CAPE CANAVERAL, Fla. — While the launch was originally scheduled for Wednesday night, SpaceX had to push it back nearly two hours but in the end, the company successfully launched the Hotbird 13G early Thursday morning.

What You Need To Know

The famed Falcon 9 rocket was scheduled to launch a European telecommunications company’s satellite from Space Launch Complex-40 in Cape Canaveral at 11:26 p.m. EDT, but it was pushed back to 1:22 a.m.
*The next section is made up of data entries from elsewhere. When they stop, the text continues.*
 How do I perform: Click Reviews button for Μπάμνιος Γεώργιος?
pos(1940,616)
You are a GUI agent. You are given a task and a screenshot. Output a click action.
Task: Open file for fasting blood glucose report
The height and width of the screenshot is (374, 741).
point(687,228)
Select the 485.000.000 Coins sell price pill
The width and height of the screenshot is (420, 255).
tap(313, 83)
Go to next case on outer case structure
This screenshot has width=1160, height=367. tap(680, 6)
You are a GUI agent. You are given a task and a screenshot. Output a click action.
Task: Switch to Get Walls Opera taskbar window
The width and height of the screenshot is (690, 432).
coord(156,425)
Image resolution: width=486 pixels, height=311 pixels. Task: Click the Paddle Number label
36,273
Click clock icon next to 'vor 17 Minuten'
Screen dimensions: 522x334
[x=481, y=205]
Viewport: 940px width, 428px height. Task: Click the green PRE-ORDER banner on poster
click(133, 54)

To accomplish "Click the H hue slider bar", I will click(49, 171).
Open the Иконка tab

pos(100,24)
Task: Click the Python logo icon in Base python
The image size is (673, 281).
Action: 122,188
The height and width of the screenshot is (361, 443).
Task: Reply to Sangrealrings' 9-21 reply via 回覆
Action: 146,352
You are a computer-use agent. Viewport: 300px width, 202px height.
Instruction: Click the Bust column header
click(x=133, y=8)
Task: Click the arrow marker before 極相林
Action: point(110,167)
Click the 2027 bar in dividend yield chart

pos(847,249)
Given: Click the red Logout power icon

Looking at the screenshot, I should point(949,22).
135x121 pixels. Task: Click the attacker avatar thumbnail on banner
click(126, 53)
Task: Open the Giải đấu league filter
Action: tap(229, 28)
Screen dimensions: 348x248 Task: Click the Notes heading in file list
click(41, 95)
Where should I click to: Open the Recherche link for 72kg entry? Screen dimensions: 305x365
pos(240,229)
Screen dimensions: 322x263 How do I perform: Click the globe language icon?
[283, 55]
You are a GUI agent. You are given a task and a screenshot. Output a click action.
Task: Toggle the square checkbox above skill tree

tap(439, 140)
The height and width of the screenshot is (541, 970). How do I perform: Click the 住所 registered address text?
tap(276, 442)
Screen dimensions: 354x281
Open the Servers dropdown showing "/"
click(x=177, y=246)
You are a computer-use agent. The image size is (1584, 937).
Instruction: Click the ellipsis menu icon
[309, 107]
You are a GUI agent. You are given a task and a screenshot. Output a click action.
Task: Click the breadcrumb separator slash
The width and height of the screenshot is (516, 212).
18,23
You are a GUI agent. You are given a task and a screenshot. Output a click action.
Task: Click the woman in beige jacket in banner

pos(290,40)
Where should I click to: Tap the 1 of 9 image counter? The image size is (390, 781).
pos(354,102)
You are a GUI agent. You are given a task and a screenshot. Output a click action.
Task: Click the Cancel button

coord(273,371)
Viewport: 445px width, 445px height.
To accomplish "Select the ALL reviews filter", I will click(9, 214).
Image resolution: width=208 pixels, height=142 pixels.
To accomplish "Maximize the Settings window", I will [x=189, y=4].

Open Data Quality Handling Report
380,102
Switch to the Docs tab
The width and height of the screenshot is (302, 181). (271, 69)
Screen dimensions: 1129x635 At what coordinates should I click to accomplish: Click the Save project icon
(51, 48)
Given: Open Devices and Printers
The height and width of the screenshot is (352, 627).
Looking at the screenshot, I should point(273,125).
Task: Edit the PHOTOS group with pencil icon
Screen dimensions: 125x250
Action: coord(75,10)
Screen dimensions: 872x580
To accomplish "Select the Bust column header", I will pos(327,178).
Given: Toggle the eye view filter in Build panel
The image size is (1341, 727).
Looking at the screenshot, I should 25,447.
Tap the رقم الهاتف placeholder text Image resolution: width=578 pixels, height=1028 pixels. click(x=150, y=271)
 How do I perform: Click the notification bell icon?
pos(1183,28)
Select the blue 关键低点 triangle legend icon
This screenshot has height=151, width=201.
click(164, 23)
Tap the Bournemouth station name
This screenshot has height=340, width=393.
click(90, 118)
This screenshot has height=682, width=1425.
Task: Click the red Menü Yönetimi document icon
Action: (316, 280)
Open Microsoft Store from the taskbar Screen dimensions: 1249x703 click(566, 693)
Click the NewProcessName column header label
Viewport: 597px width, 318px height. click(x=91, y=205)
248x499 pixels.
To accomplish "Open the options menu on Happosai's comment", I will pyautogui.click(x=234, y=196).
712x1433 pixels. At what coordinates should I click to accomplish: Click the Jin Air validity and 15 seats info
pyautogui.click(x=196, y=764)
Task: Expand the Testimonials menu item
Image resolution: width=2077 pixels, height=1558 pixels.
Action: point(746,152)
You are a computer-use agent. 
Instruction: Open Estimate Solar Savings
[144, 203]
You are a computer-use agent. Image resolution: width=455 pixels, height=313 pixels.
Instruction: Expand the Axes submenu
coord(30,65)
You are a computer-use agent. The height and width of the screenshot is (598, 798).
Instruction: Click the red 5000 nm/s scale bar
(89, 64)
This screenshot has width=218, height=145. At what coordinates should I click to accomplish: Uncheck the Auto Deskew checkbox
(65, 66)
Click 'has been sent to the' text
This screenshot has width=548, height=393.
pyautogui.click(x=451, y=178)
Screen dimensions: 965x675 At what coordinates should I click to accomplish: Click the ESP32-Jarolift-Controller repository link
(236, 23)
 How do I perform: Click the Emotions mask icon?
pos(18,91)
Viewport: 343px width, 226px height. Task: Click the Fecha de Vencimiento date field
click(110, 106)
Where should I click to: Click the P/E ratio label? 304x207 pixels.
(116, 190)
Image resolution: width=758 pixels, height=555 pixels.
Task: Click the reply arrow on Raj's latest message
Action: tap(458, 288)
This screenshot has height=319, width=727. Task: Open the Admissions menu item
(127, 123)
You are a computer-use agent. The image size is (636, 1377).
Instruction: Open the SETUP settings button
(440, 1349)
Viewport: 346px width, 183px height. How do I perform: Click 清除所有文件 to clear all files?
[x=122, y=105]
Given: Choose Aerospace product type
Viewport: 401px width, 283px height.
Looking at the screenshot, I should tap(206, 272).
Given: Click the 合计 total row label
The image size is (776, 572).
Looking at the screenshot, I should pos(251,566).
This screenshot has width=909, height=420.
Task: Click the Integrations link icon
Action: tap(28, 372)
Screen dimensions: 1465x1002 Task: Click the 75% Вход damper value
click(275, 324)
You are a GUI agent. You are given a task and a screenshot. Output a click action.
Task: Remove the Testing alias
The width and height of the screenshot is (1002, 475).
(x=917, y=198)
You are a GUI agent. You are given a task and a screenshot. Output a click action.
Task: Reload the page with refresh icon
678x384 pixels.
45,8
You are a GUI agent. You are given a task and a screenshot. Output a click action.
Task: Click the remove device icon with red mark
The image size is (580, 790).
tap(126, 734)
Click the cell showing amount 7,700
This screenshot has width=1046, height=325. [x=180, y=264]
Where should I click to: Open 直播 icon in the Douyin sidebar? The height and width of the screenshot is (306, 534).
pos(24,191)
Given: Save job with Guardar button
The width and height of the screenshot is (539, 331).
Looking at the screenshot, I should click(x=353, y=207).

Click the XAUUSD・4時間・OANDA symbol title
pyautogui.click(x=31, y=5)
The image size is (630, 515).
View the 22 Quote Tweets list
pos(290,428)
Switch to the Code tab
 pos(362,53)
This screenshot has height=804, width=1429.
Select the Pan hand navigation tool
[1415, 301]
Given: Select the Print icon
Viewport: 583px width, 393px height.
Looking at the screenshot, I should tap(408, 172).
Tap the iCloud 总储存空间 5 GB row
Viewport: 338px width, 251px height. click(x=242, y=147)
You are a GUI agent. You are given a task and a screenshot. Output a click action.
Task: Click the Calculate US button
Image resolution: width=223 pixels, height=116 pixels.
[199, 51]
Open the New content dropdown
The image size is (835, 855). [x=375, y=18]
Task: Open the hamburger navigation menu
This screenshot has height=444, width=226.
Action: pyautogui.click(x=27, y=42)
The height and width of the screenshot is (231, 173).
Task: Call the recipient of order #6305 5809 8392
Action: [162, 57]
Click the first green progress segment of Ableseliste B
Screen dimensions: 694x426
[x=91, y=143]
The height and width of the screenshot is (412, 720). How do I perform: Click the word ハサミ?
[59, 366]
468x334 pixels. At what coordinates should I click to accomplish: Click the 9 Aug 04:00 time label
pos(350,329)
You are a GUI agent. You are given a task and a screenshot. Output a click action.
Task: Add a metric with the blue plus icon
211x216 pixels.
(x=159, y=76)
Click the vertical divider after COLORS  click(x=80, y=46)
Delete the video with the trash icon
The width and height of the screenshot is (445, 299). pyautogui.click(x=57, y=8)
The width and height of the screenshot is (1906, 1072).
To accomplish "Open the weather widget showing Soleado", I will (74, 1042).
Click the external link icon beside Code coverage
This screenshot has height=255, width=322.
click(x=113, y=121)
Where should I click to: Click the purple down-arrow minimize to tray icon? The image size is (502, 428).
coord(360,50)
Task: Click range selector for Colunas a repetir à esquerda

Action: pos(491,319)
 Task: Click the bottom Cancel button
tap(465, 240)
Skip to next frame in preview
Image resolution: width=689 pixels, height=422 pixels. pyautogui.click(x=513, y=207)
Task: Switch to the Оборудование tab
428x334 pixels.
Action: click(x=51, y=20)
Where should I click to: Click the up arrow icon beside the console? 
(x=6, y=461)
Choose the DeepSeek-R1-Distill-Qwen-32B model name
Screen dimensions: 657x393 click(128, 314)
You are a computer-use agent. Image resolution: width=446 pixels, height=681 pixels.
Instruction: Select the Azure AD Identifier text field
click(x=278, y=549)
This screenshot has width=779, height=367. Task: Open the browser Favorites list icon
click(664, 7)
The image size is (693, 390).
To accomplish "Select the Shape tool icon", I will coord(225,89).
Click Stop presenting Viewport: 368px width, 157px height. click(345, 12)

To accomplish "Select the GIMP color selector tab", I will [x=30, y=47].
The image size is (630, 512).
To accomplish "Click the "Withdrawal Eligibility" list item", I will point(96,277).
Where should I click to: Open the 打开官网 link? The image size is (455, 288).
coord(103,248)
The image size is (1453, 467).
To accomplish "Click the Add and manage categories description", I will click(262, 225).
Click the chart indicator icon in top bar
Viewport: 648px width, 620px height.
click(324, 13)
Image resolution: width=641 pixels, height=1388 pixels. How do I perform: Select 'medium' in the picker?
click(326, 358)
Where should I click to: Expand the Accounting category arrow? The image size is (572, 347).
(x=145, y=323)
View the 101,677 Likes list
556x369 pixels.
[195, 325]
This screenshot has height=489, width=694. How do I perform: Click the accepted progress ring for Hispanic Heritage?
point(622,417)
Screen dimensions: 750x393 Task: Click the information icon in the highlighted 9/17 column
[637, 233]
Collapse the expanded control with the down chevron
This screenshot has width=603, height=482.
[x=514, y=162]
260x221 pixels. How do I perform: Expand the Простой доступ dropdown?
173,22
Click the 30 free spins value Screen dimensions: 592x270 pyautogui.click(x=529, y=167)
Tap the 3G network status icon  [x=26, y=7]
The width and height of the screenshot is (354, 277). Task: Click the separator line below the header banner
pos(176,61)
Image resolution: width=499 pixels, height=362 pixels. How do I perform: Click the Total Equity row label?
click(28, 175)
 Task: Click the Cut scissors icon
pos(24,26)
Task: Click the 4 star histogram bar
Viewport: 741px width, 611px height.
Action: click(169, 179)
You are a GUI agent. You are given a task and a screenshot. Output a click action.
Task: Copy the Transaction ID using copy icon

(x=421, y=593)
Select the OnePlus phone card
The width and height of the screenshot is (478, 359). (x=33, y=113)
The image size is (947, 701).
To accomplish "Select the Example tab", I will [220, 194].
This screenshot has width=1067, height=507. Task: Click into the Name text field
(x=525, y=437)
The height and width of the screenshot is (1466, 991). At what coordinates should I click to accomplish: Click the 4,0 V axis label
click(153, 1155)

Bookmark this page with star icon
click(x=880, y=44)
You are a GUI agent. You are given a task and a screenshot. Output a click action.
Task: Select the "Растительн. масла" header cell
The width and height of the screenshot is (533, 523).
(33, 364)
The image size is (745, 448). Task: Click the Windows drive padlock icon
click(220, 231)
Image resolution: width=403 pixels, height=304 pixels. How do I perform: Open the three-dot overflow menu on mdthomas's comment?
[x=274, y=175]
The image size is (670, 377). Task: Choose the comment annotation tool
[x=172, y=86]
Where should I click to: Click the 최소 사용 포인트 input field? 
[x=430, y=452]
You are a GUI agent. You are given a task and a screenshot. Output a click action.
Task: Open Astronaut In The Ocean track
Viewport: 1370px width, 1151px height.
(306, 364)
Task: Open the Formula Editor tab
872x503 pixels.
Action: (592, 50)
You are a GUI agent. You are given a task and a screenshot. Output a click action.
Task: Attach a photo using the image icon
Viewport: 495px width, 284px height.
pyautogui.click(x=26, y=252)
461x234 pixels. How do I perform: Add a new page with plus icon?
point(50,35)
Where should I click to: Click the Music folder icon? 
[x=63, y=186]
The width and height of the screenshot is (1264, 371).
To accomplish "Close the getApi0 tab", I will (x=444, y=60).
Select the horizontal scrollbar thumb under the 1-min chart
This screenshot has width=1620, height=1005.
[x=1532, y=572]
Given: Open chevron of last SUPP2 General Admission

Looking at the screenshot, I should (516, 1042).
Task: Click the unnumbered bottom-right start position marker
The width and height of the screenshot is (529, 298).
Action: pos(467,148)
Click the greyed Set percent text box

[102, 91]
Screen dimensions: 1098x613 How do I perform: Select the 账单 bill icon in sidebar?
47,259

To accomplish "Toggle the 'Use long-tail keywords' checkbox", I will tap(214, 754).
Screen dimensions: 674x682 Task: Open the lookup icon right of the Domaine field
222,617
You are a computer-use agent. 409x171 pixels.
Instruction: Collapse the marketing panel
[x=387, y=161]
EDT, Thursday, due to SpaceX having to complete pre-flight checkouts it tweeted.

The 45th Weather Squadron gave a 90% chance of good launch weather as the satellites were taken into a geosynchronous transfer orbit.

The rocket’s first-stage booster has an impressive background, having completed such missions as the CRS 22 and 25, Crews 3 and 4 and a Starlink launch.

The first stage landed on the droneship Just Read the Instructions that was out in the Atlantic Ocean.

About the mission

Eutelsat is a telecommunications company based in Paris, France, and provides television, internet and mobile communication services over most of Europe, the Middle East, Africa, Asia and the Americas.

The French company created two satellites: The Hotbird 13F (which was launched by SpaceX in October 2022) and the Hotbird 13G.

Together they will deliver 1,000 TV channels to more than 160 million homes in Europe, North Africa and the Middle East, stated the company.

Recently, Eutelsat stated a proposed merger with OneWeb, a London-based communications company that plans to construct satellites that will deliver broadband internet service. OneWeb’s internet satellites are made in Merritt Island, Fla.